Os costumes alimentares de determinadas religiões se tornaram uma valiosa oportunidade de negócios para empresários do ramo de alimentação e bebidas. No Brasil, cresce significativamente a quantidade de itens fabricados conforme as diretrizes de algumas doutrinas. Os segmentos halal e kosher são os expoentes máximos desse cenário.

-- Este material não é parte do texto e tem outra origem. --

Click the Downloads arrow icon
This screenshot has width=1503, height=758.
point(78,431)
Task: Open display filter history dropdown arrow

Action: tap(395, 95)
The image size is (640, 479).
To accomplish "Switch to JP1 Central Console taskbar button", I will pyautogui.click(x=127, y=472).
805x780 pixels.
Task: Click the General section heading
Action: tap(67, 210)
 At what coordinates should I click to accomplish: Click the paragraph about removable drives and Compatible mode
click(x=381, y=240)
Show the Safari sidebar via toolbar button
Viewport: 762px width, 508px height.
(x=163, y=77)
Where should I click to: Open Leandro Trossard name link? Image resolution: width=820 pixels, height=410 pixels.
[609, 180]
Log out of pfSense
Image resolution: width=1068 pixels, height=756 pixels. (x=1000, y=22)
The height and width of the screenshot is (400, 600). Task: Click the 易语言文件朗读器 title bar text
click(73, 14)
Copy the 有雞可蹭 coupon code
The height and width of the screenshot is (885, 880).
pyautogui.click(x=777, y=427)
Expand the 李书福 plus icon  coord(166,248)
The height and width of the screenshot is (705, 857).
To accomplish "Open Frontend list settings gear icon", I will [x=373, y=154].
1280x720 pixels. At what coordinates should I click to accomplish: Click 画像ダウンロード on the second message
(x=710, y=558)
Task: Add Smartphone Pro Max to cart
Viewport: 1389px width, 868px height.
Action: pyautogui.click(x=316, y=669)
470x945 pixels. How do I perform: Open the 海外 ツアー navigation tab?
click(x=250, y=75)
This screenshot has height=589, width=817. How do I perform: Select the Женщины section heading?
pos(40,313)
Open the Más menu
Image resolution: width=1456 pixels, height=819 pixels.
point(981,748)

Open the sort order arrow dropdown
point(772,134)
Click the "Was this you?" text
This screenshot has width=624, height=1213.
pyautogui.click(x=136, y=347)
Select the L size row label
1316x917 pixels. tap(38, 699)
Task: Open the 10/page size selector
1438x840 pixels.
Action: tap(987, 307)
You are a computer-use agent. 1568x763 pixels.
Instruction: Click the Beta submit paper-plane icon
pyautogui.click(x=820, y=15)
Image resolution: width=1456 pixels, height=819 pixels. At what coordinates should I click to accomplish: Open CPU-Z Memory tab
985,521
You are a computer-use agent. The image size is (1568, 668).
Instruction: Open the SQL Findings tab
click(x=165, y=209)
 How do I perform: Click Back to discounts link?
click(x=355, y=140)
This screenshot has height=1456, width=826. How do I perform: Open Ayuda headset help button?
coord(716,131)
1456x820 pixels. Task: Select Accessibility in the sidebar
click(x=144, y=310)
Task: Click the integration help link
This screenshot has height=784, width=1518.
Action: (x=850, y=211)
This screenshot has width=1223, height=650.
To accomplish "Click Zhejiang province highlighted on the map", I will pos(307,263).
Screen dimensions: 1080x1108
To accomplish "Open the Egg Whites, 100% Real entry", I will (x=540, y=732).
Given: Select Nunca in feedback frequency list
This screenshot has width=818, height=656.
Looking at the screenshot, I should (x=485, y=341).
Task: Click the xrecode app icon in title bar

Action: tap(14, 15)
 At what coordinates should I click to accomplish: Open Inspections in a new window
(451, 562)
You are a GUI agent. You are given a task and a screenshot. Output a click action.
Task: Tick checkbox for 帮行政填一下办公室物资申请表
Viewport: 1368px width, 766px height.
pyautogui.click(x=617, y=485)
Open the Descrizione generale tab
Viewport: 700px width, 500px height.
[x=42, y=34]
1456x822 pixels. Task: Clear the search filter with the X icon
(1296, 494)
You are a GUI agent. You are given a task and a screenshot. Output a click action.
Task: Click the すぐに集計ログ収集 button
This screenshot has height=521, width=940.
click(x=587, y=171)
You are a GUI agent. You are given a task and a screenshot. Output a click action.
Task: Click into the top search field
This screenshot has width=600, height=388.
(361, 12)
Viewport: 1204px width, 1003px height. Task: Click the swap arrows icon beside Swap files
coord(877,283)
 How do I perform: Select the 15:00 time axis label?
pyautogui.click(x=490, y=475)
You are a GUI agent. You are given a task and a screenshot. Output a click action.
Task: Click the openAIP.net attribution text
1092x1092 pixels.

De olho nas comunidades de judeus e muçulmanos existentes no País e no mercado externo, indústrias e frigoríficos adequam seus modos de produção para fabricar itens voltados a esses nichos.

Neste ano, o mercado de produtos destinados aos adeptos do Islã deve gerar US$ 100 milhões no País, conforme estimativa da Federação das Associações Muçulmanas do Brasil (Fambras). A quantia, pequena no momento, deve manter um ritmo acelerado de expansão. “O mercado halal no Brasil vem crescendo em torno de 13% ao ano, mas ainda há muito que se desenvolver. Temos mais de 200 frigoríficos e 50 indústrias habilitadas para esse tipo de produto”, explica Mohamed Zoghbi, presidente da Fambras e da Cibal Halal, braço da entidade que faz a certificação dos alimentos.

Para receber o selo, a empresa deve seguir determinadas regras durante a fabricação dos artigos. O cumprimento das normas é garantido através de supervisões feitas por lideranças ligadas ao islã. A principal preocupação é verificar se não há a inclusão de algum insumo não permitido, como corantes e gordura animal proveniente de espécies não abatidas sob as leis da religião. Além disso, o islamismo veta a ingestão de carne suína e bebidas alcoólicas.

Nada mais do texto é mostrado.